__Action item__
Look through the listing underneath for "each", and copy every line that has it.

__Data to use__
***

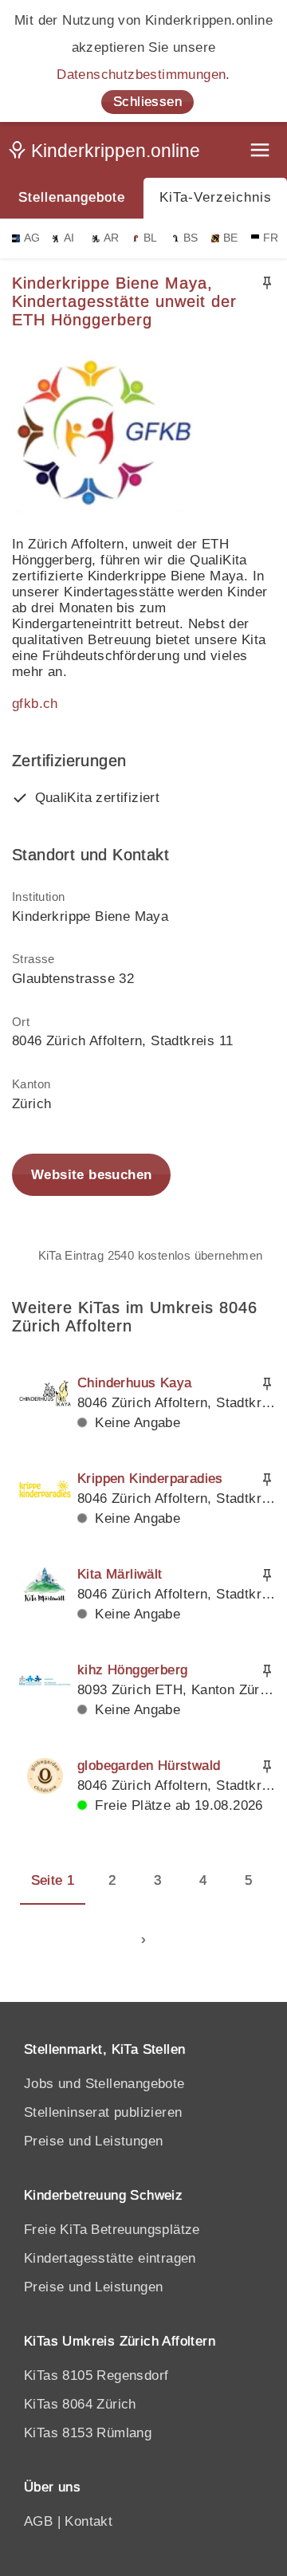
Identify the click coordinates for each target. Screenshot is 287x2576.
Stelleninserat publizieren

***

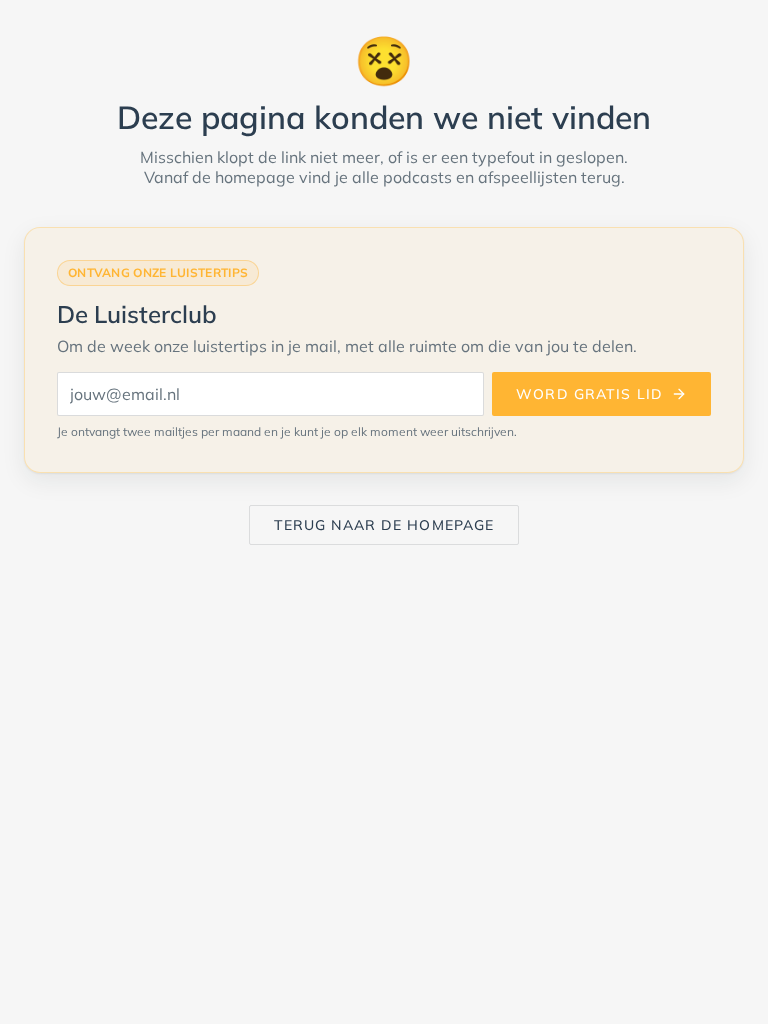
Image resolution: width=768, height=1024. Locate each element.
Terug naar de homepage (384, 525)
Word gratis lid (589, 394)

***

__Output__
Identify the click coordinates for each target. Screenshot is 287x2576.
Image resolution: width=768, height=1024. Locate each element.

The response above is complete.